A pergunta de Vergílio Ferreira encontrará resposta no século V a. C. (e esta formulação precisa, claro, do verbo no futuro do indicativo). Por que devemos ouvir Parménides? Porque ele responde a questões que nós ainda nem formulámos. Isto significa que o ouvimos na sua pureza? Não: significa que o reescrevemos. Nenhuma impostura em Inquérito às Quatro Confidências, aliás; a autora define o seu programa: “Vou cruzar o canónico com o apócrifo.” (1996: 67), e certamente nunca saberemos (interessaria saber?) onde há canónico e onde há apócrifo.

Mas Maria Gabriela Llansol reintroduz o dialogismo mesmo onde a escrita ameaçaria cristalizar. Um exemplo. Lembre-se que Nietzsche, aliás figura llansoliana desde O Livro das Comunidades, acusa Parménides em A Filosofia na Idade Trágica

dos Gregos: “é um profeta da verdade, mas parece feito de gelo e não de fogo” (1873:

57). Poupa-o aos maus tratos reservados a Platão, mas denuncia em Parménides a propensão para o abstracto, o descrédito conferido aos sentidos, o desinteresse em geral pelo fenómeno. Para Nietzsche, em suma, “Parménides e Zenão (...) partem do pressuposto absolutamente indemonstrável, ou mesmo improvável, de possuirmos na faculdade conceptual o decisivo critério supremo acerca do ser e do não-ser, isto é, acerca da realidade objectiva e do seu contrário” (ibidem: 75).
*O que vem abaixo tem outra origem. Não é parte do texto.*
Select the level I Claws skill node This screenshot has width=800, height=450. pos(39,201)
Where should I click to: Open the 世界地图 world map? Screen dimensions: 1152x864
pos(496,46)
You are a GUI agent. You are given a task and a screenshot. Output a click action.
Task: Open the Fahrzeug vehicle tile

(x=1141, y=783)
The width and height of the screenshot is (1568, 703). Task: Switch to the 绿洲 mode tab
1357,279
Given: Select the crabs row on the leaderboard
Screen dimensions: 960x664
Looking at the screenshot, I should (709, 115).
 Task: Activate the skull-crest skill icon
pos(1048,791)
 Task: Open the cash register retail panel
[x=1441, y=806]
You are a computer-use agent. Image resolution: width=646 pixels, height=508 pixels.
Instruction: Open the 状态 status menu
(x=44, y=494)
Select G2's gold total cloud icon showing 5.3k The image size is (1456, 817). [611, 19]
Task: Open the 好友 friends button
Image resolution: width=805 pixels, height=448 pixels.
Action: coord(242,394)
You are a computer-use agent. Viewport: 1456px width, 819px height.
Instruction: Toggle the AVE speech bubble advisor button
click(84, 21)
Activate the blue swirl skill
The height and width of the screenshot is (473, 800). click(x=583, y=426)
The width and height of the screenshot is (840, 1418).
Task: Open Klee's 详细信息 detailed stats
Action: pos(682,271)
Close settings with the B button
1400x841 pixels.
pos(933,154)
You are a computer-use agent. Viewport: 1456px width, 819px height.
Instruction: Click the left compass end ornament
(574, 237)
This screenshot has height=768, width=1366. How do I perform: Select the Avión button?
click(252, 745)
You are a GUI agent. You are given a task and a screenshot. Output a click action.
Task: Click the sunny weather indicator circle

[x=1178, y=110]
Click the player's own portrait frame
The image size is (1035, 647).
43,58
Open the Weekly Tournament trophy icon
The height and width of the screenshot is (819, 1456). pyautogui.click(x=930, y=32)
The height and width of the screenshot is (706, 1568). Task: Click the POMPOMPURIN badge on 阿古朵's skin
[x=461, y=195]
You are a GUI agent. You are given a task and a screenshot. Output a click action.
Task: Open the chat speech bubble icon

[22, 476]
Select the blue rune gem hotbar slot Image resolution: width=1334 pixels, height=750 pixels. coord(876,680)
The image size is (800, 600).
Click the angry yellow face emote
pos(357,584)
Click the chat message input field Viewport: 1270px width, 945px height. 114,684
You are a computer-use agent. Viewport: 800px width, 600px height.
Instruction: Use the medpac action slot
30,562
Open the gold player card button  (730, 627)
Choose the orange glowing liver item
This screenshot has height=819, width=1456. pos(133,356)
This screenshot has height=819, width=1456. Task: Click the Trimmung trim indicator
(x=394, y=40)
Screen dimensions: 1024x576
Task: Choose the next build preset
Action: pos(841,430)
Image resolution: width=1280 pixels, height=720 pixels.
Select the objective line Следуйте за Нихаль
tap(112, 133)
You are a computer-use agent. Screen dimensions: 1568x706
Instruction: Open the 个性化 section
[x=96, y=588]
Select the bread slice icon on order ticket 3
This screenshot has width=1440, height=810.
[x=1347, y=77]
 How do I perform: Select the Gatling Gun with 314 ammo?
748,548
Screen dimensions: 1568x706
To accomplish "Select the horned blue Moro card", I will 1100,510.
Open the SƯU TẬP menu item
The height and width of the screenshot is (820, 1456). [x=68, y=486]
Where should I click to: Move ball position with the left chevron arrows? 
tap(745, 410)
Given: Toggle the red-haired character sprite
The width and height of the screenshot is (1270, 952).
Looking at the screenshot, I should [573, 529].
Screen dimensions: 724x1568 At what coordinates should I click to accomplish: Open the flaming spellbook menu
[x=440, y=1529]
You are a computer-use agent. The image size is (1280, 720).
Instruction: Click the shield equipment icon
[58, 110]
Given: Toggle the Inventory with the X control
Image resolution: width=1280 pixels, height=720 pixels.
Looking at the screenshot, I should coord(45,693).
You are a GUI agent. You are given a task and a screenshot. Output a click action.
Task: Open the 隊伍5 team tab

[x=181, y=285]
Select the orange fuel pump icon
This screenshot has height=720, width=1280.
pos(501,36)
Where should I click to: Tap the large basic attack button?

O “há” llansoliano não é, como o de Parménides, coeso, se por coesão se entender a ausência de diferença; pelo contrário, a diferença é celebrada como acontecimento. Eu diria assim: perante a disforia de Vergílio, Llansol prefere ouvir o “há” de Parménides; mas perante o horror ao fenómeno em Parménides, Llansol procura ouvir o sim à vida de Nietzsche. A audição é um trabalho de construção, fora do tempo e cheio de júbilo.